Self-driving trucks are being tested for the first time in England on the country's biggest road project, the A14.
Autonomous dump trucks, which move huge amounts of earth, provide the potential to work around the clock and could reduce the length of time roadworks are on the ground as well as increase safety.
Previously tried and tested in Australia, the concept is now being trialled on national roads operator Highways England’s £1.5bn improvement of the A14 between Cambridge and Huntingdon.
Under the trial, one truck is programmed remotely 'to follow a pre-determined route and has the capability to detect and avoid obstacles, other vehicles and the like, along the route as it drives,' Highways England said.
The government-owned company has committed £150,000 from its innovation designated fund into the A14 dump truck trial.

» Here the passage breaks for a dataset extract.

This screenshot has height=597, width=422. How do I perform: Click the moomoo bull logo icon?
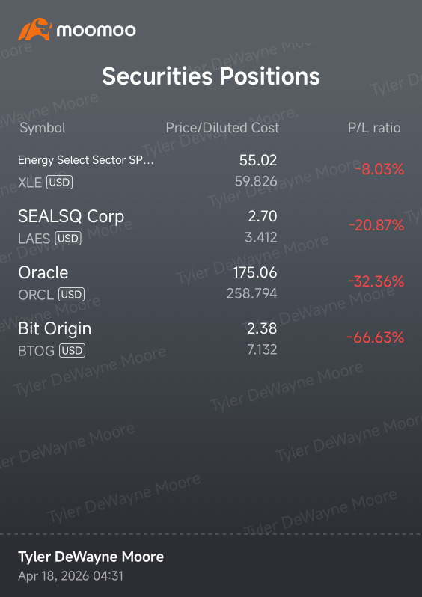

Deputy project director on behalf of Highways England for the A14, Julian Lamb, said: 'The trial we are leading with our partner CA Blackwell will enable the construction industry as a whole to be in a more informed position to make key decisions about autonomy on UK construction sites.'
Niall Fraser, director of earthworks services supplier CA Blackwell, said: 'We are delighted to have received the backing of Highways England and their Designated Funds grant for this trial and are grateful for the support and commitment of our technology providers in making it a reality.'
Once testing is complete, Highways England hopes to adopt the technology to modernise UK construction sites.
It is expected to be another two or three years before autonomous dump trucks are in full operation.